Active patient-directed range-of -motion exercises should be encouraged without the routing use of splintage or immobilization.
Avoid forceful motion, repetitive loading, or weight-beating through the arm.
A simple compressive sleeve can provide proprioceptive feedback which can help regain motion and avoid cocontraction.
No load-bearing (ie, pushing, pulling, or carrying weights) or strengthening exercises are allowed until early fracture healing is established by x-ray and clinical examination.
This is usually a minimum of 8–12 weeks after injury.
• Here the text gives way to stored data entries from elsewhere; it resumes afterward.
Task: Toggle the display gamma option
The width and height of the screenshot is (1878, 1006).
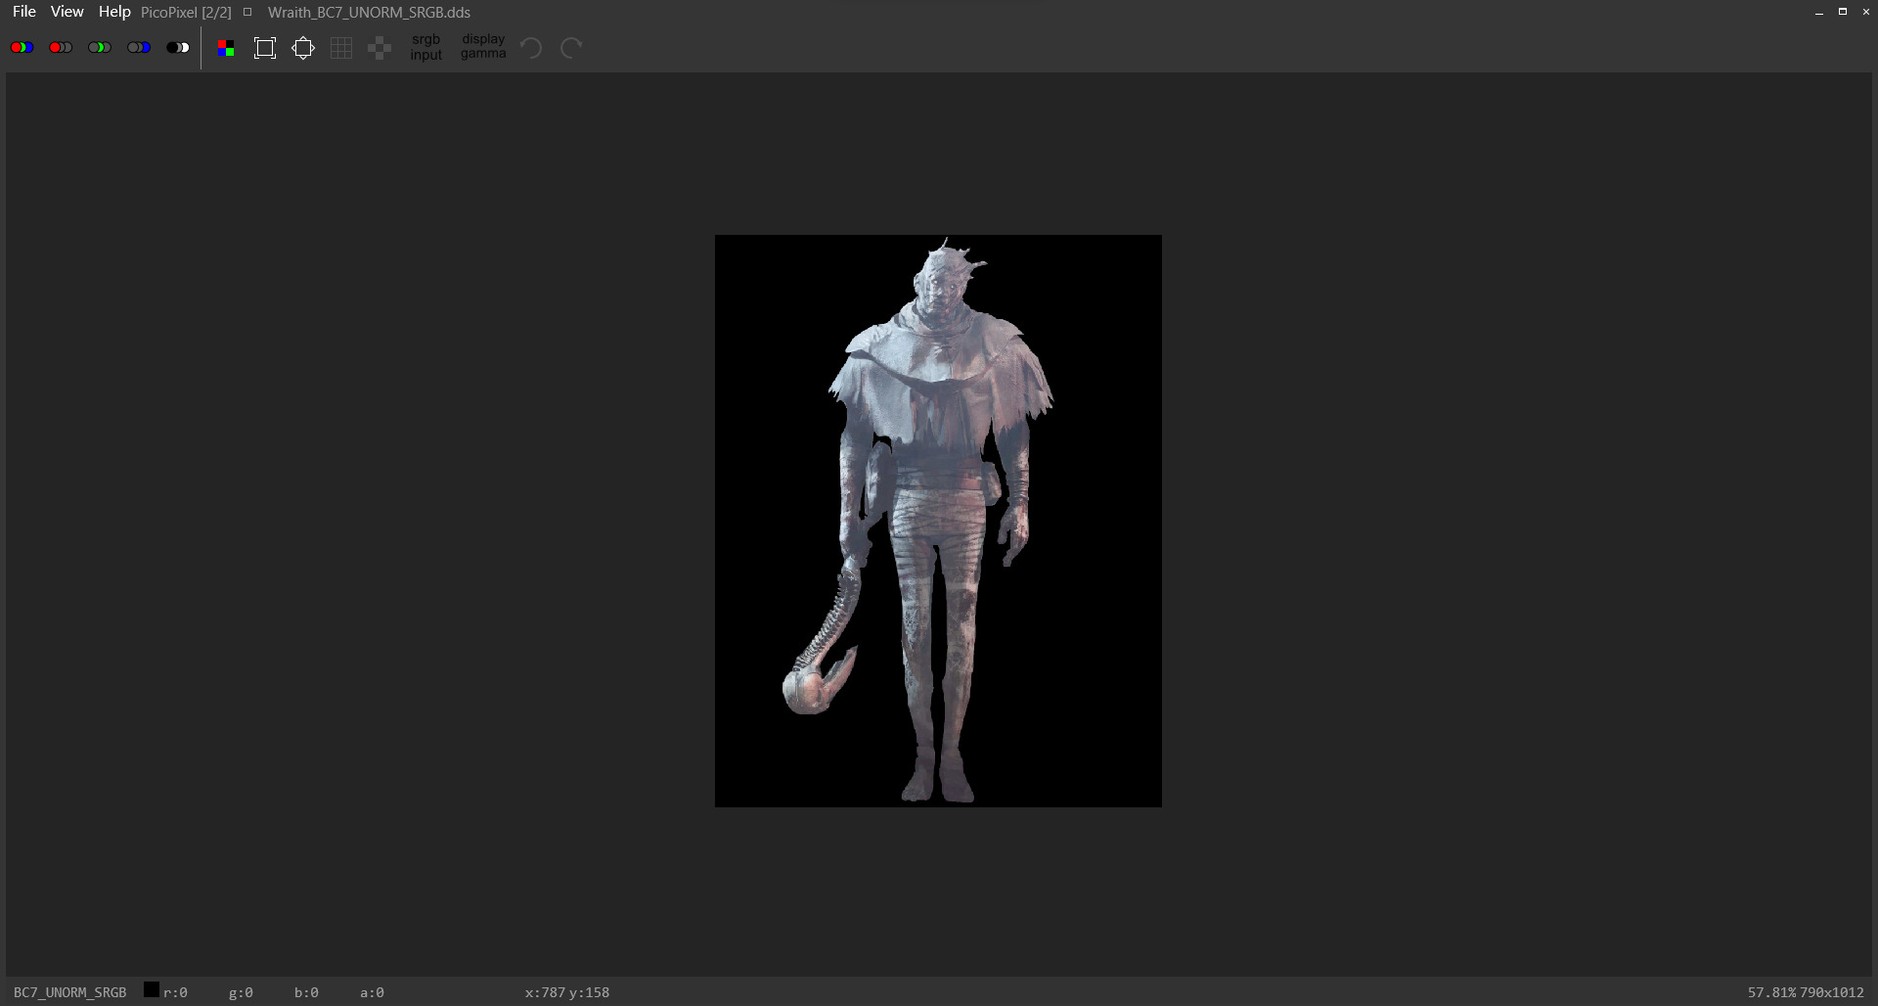Action: (483, 47)
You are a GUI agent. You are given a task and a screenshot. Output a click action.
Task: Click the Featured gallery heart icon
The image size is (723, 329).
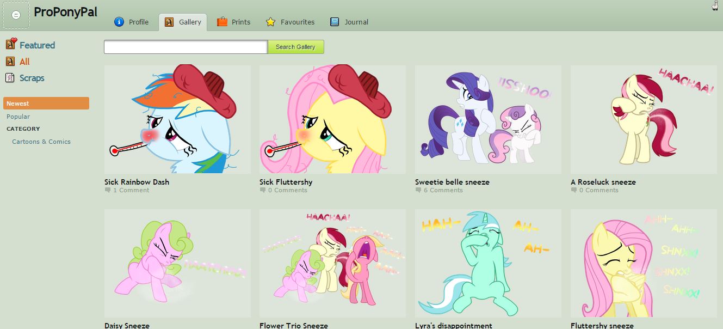11,44
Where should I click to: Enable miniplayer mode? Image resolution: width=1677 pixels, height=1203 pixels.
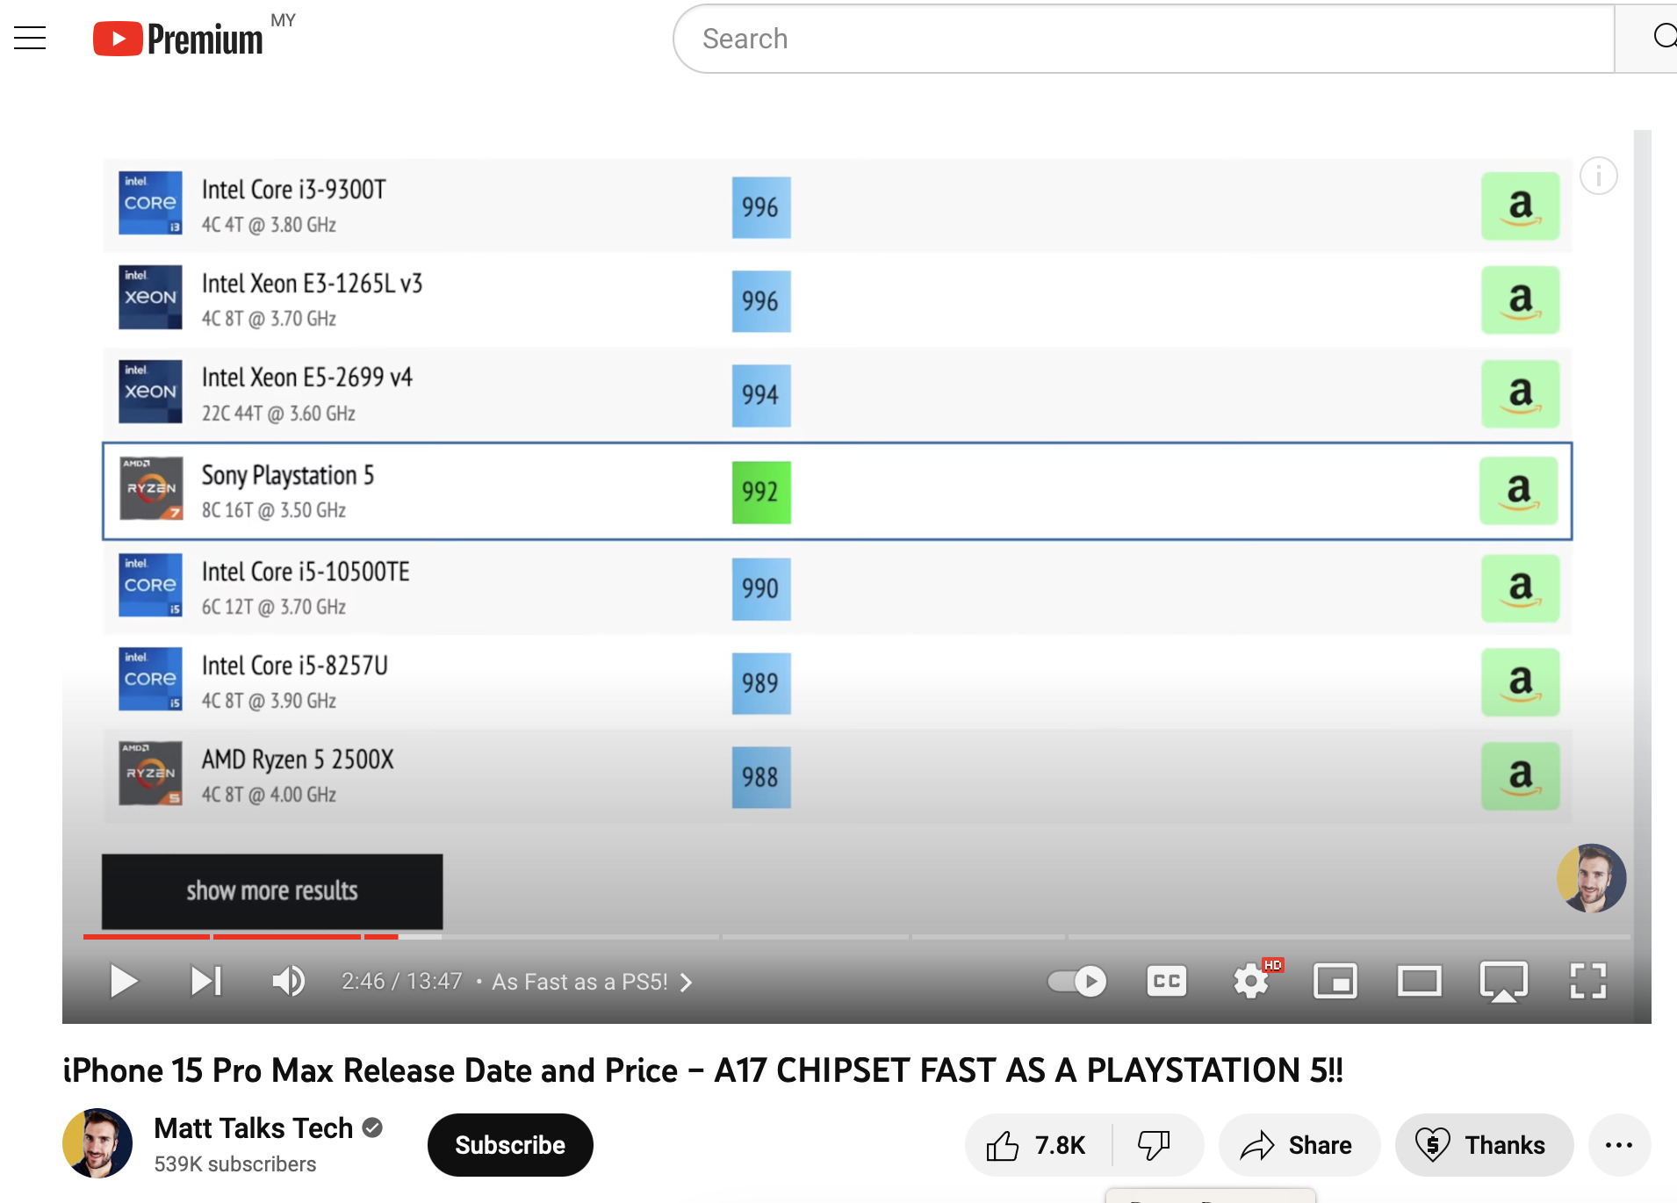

Weight-bearing on the arm should be avoided until bony union is assured.
The patient should avoid resisted extension activities, especially after a triceps-elevating approach or olecranon osteotomy.
Rehabilitation after bone healing
When the fracture has united, a combination of active functional motion and kinetic chain rehabilitation can be initiated.
Active assisted elbow motion exercises are continued. The patient bends the elbow as much as possible using his/her muscles while simultaneously using the opposite arm to gently push the arm into further flexion. This effort should be sustained for several minutes; the longer, the better.
Next, a similar exercise is performed for extension.
If the patient finds it difficult to accomplish these exercises when seated, then performing the same exercises when lying supine can be helpful.
Note: When a damaged joint is rehabilitated in this way, the risk of “co-contraction” is reduced, and the incidence of chronic regional pain syndrome is also reduced.
Generally, the implants are not removed. If symptomatic, hardware removal may be considered after consolidated bony healing, usually no less than 6 months for metaphyseal fractures and 12 months when the diaphysis is involved. The avoidance of the risk of refracture requires activity limitation for some months after implant removal.